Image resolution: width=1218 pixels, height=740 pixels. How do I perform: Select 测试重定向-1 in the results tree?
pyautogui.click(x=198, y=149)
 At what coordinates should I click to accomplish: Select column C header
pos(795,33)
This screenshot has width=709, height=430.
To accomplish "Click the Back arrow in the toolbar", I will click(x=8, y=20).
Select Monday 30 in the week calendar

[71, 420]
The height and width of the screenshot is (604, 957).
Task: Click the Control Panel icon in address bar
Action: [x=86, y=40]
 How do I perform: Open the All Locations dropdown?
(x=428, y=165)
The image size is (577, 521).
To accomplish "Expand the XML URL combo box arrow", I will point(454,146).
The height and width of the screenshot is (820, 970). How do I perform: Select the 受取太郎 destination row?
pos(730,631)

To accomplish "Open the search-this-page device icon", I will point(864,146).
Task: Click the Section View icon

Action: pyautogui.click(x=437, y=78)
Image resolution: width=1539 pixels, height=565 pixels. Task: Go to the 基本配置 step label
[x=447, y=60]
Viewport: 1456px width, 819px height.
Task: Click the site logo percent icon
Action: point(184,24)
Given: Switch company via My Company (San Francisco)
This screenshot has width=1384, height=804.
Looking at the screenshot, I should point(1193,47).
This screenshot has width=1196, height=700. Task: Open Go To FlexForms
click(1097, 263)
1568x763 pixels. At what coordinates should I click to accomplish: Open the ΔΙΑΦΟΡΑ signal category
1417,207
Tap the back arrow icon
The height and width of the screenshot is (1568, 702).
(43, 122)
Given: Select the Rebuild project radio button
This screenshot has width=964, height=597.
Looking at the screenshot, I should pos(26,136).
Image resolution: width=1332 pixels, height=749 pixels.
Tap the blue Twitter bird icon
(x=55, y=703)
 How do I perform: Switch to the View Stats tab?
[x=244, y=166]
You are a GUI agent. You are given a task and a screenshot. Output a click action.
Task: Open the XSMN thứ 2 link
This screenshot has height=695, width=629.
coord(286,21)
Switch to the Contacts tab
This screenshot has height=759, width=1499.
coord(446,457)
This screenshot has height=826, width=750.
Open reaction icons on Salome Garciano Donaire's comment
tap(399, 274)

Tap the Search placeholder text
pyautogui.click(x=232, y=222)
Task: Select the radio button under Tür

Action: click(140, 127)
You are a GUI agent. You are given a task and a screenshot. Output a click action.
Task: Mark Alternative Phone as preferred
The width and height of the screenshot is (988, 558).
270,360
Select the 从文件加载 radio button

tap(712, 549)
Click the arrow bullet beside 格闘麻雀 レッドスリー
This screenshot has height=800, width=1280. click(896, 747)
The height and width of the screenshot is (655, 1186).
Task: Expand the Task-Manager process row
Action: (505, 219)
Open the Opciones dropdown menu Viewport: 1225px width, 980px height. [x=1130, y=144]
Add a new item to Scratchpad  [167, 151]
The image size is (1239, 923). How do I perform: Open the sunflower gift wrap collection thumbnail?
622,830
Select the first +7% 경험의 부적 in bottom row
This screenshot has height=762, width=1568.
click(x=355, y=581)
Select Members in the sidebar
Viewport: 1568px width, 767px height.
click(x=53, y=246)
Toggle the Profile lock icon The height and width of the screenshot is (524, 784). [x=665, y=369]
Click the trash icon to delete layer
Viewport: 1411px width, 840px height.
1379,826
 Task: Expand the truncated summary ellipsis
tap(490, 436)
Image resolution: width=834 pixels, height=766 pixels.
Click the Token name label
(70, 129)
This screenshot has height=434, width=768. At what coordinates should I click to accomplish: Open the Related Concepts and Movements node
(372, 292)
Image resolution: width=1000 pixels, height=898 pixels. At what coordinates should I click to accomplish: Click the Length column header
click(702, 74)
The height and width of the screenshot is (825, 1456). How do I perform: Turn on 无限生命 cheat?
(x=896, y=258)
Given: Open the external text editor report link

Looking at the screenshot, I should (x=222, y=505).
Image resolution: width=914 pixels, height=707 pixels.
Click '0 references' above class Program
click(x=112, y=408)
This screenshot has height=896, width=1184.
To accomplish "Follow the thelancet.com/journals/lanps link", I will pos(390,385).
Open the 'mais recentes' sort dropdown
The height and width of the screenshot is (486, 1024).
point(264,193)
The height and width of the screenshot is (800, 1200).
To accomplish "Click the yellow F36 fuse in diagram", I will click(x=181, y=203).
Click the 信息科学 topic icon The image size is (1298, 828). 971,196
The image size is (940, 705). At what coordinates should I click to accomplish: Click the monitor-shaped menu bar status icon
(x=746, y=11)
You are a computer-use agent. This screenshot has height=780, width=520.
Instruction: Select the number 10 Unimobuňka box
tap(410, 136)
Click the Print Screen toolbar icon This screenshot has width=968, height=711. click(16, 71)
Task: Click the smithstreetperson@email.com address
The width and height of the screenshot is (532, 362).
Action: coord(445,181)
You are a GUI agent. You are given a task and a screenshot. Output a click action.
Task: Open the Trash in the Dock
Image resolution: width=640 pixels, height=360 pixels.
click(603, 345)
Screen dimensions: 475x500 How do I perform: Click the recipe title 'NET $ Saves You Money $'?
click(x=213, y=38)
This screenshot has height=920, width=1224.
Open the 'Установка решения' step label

—————

* _THE TASK_: Write the number of lines above that contain the string "toolbar", and nothing besides.

* _ANSWER SECTION_: 2